Three numbers move. Win rate stops hiding inside a misleading average, because you score fit and readiness as separate axes and can see which segment converts. Net revenue retention climbs, because the accounts you acquire are built to expand. And sales capacity stops getting spent on accounts that cost more to win than they're worth, because the negative ICP suppresses them before a rep ever touches them.
The reason is that bad-fit wins distort the exact metrics you use to justify your price, so cutting them lets the metrics tell the truth again. One fintech reportedly cut leads by roughly 40 percent while lifting win rate by about 22 percent, a directional anecdote rather than a law, but the shape repeats. To test whether ICP is your first move, run the Marketing OS diagnostic.
FAQ
What is the difference between an ICP and a buyer persona?
The ICP is the account or buyer you're for, scored on fit. The persona is the person-level detail inside it: the role in the decision, the job they own, and the anxiety that could kill the deal. In B2B you build the ICP first, then derive two to four personas from the buying group reconstructed from won and lost deals, not from the org chart. Two people with the same title can play opposite roles in a purchase.
Can I build an ideal customer profile B2B teams trust without CRM data?
Partly. A public-only pack can carry high confidence on observable firmographics, but behavioral and money fields cap at indicative, and some have no public signal at all: the activation threshold, win rate by tier, and retention by segment. Stamp those as blocked and carry a labeled range. Label the whole pack "externally inferred, validate against client CRM," then promote it to full confidence once closed-won data exists.
What is a negative ICP and why does it matter?

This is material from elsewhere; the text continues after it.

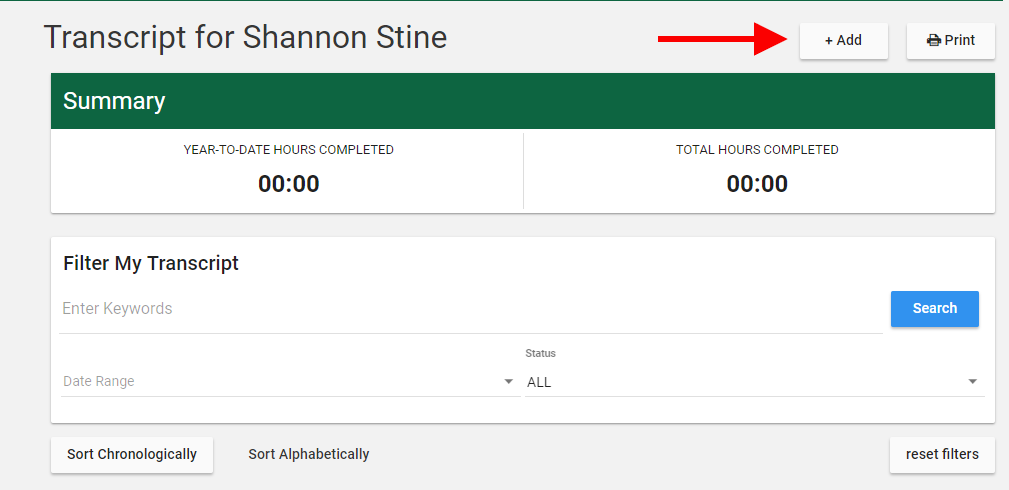The height and width of the screenshot is (490, 1009).
Task: Click Total Hours Completed label
Action: point(757,150)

The negative ICP is the explicit set of accounts or behaviors you refuse, written as executable CRM rules ("industry = staffing, auto-nurture") rather than adjectives. It matters because win-rate lift hides in subtraction: the disqualifying signal lives in churn, refunds, and lost deals, a different dataset from your winners. Split hard anti-profile (route to nothing) from routed-adjacency (real buyer, wrong timing, carries a named route), and the conversion gains come from that second bucket.